EU agrees to start talks with Turkey
LUXEMBOURG, June 12: The European Union clinched a last-minute deal to start detailed membership talks with Turkey on Monday, overcoming Cypriot objections and narrowly avoiding a new crisis for the beleaguered bloc. But EU foreign ministers warned that tension between Turkey and Cyprus risks clouding the talks so long as Ankara refuses to normalise ties with the Greek Cypriot government in Nicosia.
“Failure to implement its obligations in full will affect the overall progress in the negotiations,” it said in a carefully-worded compromise formula to appease Nicosia and keep pressure on Ankara.
The deal paved the way for the vast mostly-Muslim state to start concrete talks eight months after it secured a landmark green light from the EU.
“It’s good that the EU found a way out of this situation,” said Turkey’s ambassador to the EU, Volkan Bozkir. “The good thing is we have achieved a result and the difficulties have been eliminated.”
Turkish Foreign Minister Abdullah Gul, who had insisted on staying in Ankara until a deal was reached, was expected to fly into Luxembourg later in the day for a formal ceremony opening the talks.
Ankara won an EU green light last October to start membership talks, but only after allaying critics who wanted Turkey to be offered a “privileged partnership” rather than full EU membership.
But Cyprus, which as a member state has power of veto, had been refusing to agree to the first detailed talks until Turkey recognized the Greek Cypriot government and fully implemented the so-called Ankara protocol.
Cyprus has been divided since 1974 when Turkey occupied the northern third in response to an Athens-engineered Greek Cypriot coup seeking to unite the island with Greece.
Monday’s talks were on science and research, the first and possibly the least contentious of 35 policy “chapters” to be covered during negotiations with Ankara which are expected to last at least a decade.

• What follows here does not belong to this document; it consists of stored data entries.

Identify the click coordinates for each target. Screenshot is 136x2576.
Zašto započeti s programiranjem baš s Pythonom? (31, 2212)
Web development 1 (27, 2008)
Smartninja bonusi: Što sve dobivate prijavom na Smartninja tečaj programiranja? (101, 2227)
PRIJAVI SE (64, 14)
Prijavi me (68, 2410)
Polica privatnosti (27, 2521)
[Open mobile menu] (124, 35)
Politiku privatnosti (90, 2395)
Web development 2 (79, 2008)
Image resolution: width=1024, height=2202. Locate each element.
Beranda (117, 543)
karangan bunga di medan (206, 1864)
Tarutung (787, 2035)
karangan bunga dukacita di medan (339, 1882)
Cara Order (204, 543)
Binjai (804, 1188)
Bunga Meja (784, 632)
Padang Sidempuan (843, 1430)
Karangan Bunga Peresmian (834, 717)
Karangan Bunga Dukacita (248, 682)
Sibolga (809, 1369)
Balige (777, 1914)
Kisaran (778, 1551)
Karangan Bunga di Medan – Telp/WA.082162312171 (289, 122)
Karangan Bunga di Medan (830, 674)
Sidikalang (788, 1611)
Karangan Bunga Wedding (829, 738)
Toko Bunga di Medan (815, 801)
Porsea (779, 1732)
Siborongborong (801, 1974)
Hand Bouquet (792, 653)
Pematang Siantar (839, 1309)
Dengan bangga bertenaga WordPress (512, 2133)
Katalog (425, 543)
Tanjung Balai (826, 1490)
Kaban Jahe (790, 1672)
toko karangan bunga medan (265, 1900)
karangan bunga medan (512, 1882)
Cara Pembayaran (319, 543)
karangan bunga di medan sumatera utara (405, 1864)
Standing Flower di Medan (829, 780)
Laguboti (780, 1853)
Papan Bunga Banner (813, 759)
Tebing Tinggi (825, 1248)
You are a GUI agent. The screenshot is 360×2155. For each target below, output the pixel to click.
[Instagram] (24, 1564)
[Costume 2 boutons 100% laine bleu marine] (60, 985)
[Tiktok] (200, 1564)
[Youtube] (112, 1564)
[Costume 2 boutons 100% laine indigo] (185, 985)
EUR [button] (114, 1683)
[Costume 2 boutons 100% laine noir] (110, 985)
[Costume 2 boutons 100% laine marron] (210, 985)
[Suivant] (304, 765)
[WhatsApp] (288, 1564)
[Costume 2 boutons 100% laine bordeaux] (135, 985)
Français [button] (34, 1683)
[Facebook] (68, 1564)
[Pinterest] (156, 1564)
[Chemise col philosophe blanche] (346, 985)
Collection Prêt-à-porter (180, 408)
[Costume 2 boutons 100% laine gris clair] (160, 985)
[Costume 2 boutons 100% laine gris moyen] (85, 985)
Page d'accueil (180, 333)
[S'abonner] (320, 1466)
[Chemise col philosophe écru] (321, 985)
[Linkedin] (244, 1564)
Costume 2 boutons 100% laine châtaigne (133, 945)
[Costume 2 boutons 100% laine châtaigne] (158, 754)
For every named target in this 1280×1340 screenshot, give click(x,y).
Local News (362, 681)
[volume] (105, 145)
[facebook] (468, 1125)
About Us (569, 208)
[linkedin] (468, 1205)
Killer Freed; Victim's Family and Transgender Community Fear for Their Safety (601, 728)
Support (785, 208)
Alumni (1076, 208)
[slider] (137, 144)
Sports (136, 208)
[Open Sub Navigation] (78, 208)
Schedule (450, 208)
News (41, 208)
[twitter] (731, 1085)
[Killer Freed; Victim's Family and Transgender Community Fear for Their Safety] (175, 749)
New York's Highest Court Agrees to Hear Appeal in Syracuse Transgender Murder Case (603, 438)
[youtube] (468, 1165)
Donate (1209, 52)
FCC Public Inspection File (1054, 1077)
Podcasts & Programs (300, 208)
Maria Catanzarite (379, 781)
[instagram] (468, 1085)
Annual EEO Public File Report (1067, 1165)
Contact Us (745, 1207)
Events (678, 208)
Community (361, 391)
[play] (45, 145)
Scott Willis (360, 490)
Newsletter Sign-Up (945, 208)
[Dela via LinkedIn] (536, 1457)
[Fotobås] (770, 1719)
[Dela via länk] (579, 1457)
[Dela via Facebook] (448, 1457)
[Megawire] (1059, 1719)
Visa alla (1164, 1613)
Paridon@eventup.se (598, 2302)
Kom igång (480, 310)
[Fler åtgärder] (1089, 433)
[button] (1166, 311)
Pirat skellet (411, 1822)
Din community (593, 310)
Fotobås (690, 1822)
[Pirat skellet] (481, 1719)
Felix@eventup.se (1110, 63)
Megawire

The Greek-Cypriot government had pressed for the accord with Turkey to include an explicit reference to the need for Ankara’s recognition, and ratification of the Ankara pact to allow Cypriot ships and planes into Turkey.
But other EU states had argued for simply a reference in the text to an EU declaration made last September which itself set out in details the demands.
In the event, the key paragraph at the centre of the diplomatic dispute steered a fine line between the two versions — and included the clear warning to Ankara.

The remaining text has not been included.